__BRIEF__: Search the material for "input" and show all lines that contain it.

__SUPPLIED DATA__:
====
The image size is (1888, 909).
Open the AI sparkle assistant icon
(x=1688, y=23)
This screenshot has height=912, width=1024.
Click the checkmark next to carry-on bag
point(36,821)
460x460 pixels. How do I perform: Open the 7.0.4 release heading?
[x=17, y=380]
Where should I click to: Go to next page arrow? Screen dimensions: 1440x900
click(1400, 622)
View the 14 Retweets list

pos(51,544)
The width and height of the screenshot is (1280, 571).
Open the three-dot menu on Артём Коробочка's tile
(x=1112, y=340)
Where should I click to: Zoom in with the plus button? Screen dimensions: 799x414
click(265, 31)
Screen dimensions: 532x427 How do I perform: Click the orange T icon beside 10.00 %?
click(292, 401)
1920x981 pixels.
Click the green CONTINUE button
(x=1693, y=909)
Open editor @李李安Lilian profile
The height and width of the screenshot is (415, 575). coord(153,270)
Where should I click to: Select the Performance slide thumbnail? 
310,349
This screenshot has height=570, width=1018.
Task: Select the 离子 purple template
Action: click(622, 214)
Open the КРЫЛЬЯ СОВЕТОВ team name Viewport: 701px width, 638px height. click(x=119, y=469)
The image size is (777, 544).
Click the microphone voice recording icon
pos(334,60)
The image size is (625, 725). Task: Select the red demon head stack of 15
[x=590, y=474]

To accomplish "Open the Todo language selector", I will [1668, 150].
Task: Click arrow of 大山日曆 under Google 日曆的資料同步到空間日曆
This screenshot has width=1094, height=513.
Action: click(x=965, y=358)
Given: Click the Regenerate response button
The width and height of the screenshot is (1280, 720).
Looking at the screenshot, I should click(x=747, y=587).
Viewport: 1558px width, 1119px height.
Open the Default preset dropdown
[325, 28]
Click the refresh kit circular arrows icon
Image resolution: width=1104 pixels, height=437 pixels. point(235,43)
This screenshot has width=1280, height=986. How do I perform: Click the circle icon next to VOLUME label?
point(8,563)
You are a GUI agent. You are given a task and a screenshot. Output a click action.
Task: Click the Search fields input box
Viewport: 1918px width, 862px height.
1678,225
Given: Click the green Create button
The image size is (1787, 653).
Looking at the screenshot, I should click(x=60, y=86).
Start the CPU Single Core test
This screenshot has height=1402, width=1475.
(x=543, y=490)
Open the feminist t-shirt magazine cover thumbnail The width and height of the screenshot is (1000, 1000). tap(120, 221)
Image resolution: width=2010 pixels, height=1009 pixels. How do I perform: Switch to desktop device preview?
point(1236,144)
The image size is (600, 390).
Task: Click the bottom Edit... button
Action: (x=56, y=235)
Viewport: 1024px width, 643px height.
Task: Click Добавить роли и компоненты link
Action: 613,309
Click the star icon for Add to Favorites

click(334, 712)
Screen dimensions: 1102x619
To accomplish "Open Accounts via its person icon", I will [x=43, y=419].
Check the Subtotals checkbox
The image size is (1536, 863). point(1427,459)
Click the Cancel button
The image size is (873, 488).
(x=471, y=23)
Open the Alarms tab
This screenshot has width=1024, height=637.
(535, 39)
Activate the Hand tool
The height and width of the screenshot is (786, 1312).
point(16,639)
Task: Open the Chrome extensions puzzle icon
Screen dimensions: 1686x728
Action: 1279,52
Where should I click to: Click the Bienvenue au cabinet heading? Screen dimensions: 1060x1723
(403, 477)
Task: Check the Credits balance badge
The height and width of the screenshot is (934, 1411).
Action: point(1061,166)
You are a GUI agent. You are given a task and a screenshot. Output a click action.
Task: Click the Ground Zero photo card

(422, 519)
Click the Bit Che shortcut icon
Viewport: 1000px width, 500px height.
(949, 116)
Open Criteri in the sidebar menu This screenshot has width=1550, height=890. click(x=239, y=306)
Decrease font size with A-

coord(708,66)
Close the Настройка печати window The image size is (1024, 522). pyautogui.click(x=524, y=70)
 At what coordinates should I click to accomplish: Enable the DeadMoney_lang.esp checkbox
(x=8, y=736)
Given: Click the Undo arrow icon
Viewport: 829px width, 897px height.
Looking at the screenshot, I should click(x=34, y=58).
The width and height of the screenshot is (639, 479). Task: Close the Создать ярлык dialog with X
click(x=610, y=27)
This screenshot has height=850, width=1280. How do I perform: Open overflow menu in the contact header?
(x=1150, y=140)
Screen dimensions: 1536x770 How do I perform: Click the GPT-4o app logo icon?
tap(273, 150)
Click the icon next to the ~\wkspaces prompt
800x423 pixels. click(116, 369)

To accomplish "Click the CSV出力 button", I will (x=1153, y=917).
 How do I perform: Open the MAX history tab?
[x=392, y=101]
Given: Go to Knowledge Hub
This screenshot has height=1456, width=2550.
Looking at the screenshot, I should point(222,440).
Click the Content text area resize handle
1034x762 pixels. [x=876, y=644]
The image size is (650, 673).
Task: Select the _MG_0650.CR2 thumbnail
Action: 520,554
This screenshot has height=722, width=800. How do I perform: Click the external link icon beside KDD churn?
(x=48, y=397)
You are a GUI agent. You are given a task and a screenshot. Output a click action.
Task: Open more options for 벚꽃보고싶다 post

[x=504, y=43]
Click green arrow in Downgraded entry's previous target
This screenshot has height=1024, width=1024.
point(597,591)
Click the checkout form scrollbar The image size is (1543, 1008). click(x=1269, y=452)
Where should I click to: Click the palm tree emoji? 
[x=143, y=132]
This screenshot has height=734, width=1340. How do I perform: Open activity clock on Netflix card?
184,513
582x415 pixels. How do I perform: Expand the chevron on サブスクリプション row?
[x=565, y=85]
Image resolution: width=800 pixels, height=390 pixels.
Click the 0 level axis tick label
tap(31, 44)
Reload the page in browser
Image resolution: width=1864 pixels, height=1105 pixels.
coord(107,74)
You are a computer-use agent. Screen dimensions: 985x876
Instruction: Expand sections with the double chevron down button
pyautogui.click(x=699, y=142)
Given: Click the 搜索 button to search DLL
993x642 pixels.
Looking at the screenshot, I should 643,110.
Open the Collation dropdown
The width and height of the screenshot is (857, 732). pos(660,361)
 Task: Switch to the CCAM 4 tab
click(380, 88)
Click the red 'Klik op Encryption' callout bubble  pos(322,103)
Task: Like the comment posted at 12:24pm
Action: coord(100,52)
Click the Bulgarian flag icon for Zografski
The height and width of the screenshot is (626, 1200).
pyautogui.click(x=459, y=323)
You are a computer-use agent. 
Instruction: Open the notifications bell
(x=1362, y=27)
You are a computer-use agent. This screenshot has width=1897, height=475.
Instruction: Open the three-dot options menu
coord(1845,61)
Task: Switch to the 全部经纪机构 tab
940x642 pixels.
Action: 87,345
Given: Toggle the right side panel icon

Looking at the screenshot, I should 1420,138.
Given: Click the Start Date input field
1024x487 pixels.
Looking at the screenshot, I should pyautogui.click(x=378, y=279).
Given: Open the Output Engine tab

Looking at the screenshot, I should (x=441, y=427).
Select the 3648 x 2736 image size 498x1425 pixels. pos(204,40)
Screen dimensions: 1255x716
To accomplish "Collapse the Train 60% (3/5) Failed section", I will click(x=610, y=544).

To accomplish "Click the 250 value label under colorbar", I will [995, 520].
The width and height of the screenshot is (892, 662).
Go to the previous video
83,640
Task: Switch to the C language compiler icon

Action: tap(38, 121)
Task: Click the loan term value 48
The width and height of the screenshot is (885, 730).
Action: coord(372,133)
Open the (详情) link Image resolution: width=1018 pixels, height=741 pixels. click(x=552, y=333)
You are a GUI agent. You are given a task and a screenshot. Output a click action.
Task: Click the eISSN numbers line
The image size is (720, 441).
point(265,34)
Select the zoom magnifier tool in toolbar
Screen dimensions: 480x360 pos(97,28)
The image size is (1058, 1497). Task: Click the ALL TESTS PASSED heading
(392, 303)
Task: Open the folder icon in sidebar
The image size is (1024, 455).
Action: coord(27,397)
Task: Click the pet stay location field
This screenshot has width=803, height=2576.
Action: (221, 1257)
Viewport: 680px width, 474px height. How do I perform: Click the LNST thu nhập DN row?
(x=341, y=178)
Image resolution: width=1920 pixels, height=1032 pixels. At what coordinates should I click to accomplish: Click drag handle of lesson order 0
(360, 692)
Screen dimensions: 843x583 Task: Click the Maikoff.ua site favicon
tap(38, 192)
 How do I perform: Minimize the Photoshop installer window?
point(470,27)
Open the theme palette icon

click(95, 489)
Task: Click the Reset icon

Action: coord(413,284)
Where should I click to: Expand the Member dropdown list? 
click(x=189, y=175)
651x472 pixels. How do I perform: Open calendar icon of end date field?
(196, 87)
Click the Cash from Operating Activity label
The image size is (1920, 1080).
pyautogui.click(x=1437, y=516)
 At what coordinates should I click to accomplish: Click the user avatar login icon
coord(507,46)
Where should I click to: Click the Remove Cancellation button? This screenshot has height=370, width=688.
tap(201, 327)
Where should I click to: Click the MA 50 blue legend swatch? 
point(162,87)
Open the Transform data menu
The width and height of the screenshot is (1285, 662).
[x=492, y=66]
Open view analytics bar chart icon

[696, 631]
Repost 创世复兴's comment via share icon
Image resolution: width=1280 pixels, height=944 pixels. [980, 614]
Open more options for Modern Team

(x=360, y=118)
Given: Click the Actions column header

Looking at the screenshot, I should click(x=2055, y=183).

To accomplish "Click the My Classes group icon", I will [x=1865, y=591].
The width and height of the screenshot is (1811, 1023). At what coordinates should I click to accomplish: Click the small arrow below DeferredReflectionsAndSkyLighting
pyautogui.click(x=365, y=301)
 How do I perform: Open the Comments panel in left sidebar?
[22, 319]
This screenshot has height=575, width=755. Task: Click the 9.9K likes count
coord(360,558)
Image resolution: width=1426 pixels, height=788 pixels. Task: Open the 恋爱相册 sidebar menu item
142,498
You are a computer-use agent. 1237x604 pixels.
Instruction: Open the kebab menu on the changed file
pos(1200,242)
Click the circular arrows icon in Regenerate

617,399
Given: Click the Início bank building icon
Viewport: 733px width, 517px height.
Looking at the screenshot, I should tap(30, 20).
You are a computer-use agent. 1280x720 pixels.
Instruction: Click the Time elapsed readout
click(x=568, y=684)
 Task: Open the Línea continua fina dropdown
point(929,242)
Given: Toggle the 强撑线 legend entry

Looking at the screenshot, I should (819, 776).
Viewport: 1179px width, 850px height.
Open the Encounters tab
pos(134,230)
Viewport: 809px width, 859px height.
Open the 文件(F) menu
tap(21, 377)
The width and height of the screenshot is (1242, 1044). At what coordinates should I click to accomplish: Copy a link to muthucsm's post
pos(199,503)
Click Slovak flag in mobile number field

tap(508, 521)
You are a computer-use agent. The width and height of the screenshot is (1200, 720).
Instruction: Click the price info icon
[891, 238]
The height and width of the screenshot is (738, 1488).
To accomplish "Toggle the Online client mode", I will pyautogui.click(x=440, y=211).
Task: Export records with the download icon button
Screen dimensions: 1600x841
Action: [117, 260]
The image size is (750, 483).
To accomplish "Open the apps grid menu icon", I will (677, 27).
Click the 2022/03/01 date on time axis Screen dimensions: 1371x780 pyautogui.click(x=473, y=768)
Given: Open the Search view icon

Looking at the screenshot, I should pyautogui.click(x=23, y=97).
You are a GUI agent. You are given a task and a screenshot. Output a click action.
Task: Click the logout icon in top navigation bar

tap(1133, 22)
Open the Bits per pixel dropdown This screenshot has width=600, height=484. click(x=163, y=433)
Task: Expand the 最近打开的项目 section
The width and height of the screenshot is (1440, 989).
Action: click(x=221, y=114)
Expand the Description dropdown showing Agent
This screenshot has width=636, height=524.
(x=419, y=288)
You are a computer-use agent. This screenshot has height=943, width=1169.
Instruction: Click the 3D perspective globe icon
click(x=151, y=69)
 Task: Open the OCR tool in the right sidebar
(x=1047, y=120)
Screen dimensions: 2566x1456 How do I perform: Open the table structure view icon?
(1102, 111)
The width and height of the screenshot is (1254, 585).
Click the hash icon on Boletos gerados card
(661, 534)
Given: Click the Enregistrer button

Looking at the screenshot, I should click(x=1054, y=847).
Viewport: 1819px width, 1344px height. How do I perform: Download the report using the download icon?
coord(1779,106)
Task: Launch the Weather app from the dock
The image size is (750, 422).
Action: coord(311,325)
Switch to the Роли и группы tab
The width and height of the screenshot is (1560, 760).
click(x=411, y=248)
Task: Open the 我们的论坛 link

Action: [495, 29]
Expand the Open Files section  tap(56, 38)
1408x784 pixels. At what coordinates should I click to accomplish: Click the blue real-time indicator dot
====
__WRITTEN ANSWER__:
Task: Click the Search fields input box
Given: Click the Start Date input field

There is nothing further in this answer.